But it seems there was more to this tale and another of H. C. Andersen’s secrets was cunningly laid in between his lines of prose.
This beloved Danish weaver of tales also experienced falling in love. Alas, it seems Love was not kind to him, as he had a habit of deeply falling in love with the unattainable, the unreachable. One such object of the author’s affections was a vision and a songbird named Jenny Lind.
Lind was an opera singer by trade, and Andersen, smitten with love for her, confessed his feelings. However, his feelings were not reciprocated, as she preferred to have him as a friend, and that her heart belonged to another man – the composer Fryderyk Chopin. Chopin, suffering from tuberculosis at the time, wrote to Lind that her songs often made him “feel better.” She would then set up a grand concert in order to gather funding for a tuberculosis hospital, but later had to flee from the cholera epidemic. When she returned later she found her beloved dead from the consumption. Jenny Lind never recovered and devoted her entire life to Chopin’s legacy.

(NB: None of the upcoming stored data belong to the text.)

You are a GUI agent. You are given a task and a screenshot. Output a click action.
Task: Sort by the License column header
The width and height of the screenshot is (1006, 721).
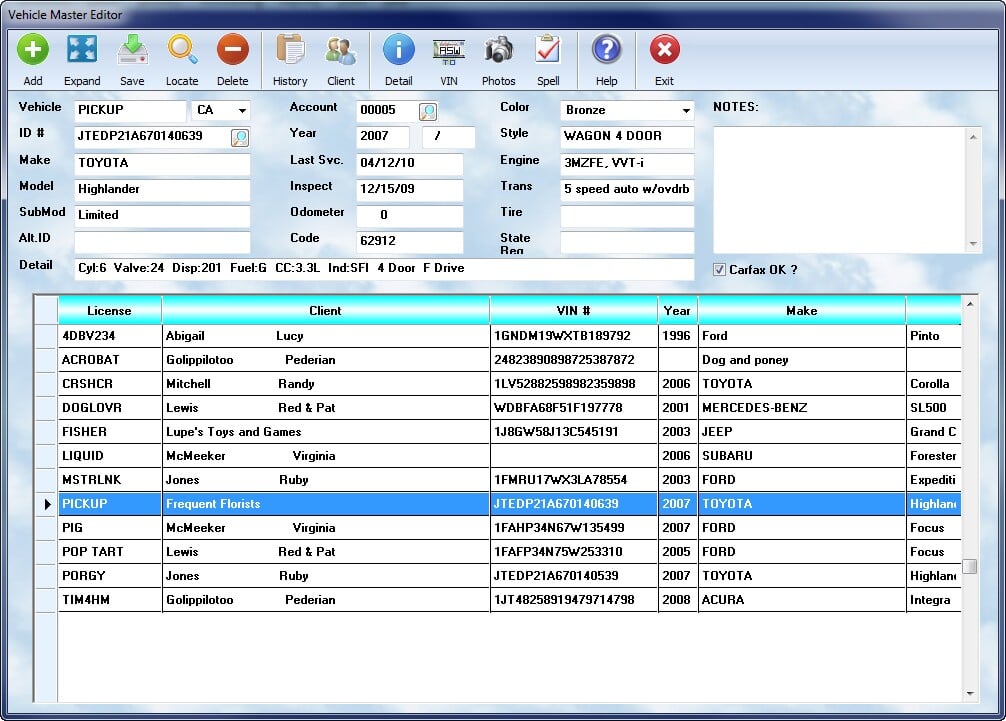109,311
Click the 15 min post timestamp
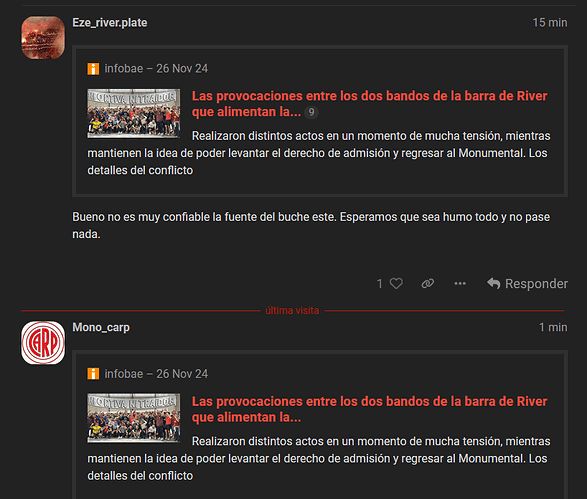The image size is (587, 499). 550,22
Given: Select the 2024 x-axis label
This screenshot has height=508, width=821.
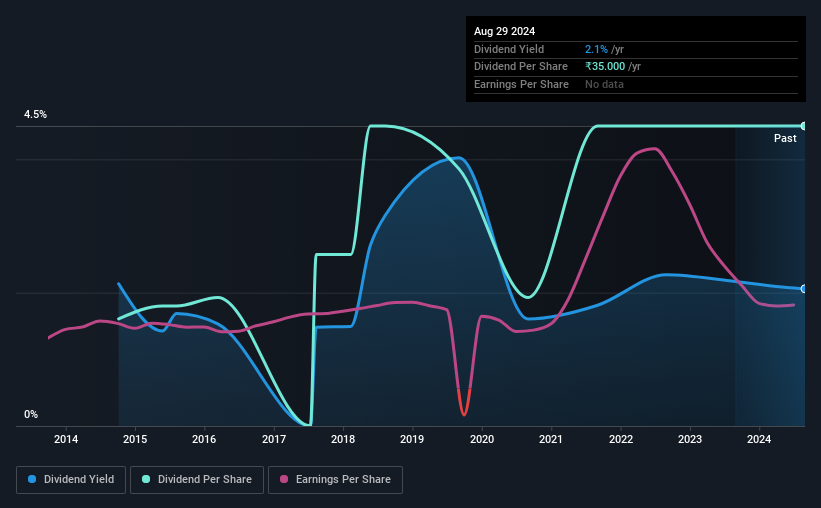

Meanwhile, H. C. Andersen continued to receive letters from Jenny, despairing over her “first, deepest, and purest love.” We can only imagine what that must have felt like for Andersen…
In a similar vein, this year has many bitter moments. But like the songbird of the story it has been a year when we have been able to step from behind our machines and tentatively reconnect and hesitantly embrace our fellow beings. This is the experience that has given us the most confidence this year.